● Your task
Check each line of the entries below for the word "chart", and copy out the ones that have it.

● Data to process
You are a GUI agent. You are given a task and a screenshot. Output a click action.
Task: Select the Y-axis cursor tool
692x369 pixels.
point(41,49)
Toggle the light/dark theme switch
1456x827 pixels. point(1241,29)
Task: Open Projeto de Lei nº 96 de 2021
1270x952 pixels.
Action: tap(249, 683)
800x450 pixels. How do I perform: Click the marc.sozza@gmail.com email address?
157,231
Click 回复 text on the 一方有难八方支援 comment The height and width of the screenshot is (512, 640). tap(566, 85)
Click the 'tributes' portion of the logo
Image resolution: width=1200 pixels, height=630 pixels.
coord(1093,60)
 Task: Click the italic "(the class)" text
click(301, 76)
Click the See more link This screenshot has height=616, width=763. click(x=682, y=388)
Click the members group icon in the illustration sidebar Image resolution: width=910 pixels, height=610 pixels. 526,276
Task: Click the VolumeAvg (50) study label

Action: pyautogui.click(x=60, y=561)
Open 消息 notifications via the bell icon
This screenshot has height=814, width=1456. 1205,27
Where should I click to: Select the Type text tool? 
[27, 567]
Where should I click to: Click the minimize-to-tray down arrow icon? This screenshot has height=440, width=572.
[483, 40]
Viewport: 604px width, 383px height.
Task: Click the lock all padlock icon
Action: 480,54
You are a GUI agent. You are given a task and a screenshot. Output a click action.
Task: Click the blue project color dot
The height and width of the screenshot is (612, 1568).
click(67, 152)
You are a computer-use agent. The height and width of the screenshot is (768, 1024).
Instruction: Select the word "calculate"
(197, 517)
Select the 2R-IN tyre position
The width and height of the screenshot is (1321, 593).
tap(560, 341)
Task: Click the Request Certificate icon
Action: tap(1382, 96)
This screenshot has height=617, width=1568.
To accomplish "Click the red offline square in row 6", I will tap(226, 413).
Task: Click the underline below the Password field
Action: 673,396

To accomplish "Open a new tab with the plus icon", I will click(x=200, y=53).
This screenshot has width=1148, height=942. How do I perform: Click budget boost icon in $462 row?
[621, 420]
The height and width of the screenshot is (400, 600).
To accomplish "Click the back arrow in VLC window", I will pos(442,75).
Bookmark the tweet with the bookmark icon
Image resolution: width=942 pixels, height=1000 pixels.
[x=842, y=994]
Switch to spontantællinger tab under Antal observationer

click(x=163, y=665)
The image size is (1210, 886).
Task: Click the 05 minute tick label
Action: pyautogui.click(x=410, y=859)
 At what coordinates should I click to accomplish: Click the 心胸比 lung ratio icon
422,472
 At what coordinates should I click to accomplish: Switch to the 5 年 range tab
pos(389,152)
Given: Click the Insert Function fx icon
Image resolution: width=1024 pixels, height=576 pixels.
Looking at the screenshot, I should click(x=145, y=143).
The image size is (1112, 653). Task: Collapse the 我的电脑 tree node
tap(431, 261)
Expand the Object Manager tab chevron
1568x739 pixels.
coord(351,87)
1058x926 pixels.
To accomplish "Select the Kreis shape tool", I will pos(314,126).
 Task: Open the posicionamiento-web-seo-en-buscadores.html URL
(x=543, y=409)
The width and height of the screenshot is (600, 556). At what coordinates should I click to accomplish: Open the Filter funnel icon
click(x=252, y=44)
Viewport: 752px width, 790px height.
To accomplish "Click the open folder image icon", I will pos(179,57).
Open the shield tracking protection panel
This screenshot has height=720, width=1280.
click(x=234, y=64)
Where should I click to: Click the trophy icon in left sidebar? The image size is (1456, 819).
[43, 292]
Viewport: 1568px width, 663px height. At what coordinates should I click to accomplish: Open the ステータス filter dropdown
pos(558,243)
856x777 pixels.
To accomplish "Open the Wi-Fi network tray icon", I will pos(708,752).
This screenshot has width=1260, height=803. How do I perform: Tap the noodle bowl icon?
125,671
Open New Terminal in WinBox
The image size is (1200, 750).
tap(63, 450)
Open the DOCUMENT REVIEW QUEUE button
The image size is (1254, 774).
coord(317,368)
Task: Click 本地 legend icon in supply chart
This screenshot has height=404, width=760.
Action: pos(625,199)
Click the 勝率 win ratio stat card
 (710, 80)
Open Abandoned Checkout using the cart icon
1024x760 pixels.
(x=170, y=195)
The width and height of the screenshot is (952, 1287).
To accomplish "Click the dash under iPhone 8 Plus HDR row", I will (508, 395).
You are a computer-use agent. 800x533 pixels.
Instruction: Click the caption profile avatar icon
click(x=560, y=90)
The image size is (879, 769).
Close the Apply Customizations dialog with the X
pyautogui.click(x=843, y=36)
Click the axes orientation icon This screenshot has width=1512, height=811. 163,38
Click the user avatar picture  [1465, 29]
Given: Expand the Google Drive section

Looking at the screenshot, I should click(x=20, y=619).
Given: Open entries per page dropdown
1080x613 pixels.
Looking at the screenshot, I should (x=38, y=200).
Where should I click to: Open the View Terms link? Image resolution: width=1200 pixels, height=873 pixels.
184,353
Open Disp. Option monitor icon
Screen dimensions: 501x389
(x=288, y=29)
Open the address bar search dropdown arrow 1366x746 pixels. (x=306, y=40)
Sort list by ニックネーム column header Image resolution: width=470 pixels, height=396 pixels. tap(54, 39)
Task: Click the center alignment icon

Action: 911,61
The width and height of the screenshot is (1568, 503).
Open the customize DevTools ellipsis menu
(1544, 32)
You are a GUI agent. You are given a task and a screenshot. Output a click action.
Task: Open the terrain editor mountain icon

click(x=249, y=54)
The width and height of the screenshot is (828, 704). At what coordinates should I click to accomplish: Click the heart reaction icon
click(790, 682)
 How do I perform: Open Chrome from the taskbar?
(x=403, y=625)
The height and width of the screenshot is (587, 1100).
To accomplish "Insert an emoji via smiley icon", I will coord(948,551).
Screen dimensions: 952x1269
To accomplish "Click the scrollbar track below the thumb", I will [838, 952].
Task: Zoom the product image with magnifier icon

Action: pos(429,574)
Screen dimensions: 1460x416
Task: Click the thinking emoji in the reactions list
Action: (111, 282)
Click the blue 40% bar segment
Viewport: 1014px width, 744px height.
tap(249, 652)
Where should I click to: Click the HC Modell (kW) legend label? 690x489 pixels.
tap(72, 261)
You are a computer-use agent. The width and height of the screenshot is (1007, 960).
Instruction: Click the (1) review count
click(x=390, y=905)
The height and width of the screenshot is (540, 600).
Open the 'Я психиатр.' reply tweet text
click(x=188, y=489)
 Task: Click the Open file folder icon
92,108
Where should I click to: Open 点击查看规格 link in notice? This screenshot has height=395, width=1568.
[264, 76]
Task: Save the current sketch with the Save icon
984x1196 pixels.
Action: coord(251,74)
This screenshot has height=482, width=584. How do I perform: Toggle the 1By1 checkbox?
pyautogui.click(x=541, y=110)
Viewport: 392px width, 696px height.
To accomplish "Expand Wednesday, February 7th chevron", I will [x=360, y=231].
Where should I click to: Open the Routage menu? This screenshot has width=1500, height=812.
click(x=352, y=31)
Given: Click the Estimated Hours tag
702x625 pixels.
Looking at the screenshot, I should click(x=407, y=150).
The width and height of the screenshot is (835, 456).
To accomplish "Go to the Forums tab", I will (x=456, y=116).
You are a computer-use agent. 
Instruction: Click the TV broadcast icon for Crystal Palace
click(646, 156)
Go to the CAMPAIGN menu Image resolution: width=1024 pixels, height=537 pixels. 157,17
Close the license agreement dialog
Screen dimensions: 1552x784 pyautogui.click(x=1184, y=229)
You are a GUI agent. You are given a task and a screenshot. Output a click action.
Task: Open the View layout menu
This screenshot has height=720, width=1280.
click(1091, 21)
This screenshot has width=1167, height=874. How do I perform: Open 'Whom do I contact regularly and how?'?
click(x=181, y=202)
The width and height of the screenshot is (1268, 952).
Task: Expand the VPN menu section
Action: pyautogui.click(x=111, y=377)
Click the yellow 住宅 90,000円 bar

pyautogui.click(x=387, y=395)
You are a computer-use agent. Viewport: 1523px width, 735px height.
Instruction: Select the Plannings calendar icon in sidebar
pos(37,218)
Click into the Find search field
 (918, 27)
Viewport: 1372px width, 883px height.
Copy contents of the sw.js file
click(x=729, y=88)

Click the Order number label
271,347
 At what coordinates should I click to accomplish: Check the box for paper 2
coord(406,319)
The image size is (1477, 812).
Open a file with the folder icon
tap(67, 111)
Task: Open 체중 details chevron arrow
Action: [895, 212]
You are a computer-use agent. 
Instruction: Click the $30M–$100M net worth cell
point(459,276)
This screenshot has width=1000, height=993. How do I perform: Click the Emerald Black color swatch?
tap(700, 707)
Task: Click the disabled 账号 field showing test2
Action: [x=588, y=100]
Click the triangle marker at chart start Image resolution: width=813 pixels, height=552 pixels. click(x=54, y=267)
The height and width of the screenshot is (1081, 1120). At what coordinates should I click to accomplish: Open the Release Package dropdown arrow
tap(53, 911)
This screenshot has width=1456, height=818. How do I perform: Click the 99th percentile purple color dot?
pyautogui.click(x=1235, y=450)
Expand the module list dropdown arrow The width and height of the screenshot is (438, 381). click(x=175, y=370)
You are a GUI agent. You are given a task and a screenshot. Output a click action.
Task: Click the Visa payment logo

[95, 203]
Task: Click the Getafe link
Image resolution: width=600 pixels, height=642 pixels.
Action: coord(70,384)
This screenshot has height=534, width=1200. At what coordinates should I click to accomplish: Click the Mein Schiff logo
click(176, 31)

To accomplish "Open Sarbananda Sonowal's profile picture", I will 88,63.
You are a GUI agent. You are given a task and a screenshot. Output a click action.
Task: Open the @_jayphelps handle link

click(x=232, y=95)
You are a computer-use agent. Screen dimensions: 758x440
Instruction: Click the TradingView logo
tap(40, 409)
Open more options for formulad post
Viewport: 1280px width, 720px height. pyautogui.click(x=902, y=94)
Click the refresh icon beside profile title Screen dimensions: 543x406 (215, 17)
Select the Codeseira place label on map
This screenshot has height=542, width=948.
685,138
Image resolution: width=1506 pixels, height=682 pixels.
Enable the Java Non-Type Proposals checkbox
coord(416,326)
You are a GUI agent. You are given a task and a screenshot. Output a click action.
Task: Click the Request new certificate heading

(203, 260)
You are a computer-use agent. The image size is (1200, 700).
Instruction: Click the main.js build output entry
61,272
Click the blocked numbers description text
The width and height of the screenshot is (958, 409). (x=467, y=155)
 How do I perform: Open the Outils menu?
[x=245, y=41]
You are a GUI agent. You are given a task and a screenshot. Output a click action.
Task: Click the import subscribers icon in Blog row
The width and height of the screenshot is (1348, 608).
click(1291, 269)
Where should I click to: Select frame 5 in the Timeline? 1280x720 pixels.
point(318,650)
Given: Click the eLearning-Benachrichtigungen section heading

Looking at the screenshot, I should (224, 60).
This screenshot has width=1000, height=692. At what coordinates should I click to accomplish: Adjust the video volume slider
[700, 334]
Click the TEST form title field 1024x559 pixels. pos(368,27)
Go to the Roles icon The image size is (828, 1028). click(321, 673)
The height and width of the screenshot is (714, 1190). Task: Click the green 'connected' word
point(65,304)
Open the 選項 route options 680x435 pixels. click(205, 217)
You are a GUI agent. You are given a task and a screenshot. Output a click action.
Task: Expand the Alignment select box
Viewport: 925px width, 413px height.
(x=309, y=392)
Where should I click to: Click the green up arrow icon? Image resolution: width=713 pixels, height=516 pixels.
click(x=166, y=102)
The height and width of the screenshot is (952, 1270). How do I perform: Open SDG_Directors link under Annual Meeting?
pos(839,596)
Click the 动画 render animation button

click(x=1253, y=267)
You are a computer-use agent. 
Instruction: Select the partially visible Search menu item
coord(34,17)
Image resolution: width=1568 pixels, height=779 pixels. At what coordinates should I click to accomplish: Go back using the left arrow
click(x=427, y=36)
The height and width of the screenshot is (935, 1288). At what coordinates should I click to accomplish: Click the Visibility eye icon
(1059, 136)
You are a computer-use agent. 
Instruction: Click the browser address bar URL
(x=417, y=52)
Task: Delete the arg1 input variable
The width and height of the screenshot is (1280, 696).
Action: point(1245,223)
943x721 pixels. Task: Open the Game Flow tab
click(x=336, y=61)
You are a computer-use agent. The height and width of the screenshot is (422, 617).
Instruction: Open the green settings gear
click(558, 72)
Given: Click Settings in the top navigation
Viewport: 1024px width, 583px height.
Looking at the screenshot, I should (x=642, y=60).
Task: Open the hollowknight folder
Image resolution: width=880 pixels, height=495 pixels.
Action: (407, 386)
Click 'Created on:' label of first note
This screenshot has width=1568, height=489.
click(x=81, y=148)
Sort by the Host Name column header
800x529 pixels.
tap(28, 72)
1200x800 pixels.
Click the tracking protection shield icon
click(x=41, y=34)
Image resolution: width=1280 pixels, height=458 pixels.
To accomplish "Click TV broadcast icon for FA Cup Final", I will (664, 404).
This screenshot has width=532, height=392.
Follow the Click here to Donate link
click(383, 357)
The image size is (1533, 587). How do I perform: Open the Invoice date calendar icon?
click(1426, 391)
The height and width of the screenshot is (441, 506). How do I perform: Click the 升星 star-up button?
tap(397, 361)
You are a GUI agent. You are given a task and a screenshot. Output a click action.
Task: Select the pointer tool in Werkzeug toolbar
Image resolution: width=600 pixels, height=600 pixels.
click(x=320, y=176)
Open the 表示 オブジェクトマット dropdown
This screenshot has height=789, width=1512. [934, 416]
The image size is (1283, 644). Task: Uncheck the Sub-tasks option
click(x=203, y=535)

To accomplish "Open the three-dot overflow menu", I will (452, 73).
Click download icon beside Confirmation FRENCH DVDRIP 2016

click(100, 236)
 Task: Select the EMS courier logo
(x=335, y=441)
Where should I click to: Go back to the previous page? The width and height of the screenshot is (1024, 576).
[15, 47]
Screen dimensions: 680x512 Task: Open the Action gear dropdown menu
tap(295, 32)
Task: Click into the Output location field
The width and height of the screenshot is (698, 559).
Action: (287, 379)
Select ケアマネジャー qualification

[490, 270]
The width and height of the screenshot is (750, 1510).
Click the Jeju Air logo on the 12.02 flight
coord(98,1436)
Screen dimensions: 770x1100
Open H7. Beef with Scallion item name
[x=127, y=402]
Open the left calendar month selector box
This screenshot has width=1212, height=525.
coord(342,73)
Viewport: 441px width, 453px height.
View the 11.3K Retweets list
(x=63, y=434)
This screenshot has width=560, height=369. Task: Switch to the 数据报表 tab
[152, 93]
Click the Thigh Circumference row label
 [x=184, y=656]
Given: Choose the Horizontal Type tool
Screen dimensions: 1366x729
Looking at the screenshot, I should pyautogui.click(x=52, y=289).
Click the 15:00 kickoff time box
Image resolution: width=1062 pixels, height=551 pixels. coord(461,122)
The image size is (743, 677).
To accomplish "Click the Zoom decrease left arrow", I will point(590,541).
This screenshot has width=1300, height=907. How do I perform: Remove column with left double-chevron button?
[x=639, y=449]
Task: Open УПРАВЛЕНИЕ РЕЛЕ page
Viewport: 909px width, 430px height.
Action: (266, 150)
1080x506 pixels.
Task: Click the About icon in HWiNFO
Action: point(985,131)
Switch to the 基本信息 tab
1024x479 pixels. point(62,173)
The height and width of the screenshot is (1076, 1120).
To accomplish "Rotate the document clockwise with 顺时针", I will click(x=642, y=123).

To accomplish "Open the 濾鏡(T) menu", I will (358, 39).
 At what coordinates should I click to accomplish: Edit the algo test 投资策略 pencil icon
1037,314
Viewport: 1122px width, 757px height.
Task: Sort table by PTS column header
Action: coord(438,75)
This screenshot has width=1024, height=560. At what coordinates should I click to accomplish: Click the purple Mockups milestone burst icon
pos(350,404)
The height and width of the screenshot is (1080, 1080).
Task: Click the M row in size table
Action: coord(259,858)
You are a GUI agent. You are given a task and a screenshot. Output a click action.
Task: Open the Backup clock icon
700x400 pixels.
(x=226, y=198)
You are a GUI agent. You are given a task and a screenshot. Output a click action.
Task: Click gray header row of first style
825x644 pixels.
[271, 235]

● Answer to the problem
Task: Click 本地 legend icon in supply chart
Click the triangle marker at chart start Image resolution: width=813 pixels, height=552 pixels. click(x=54, y=267)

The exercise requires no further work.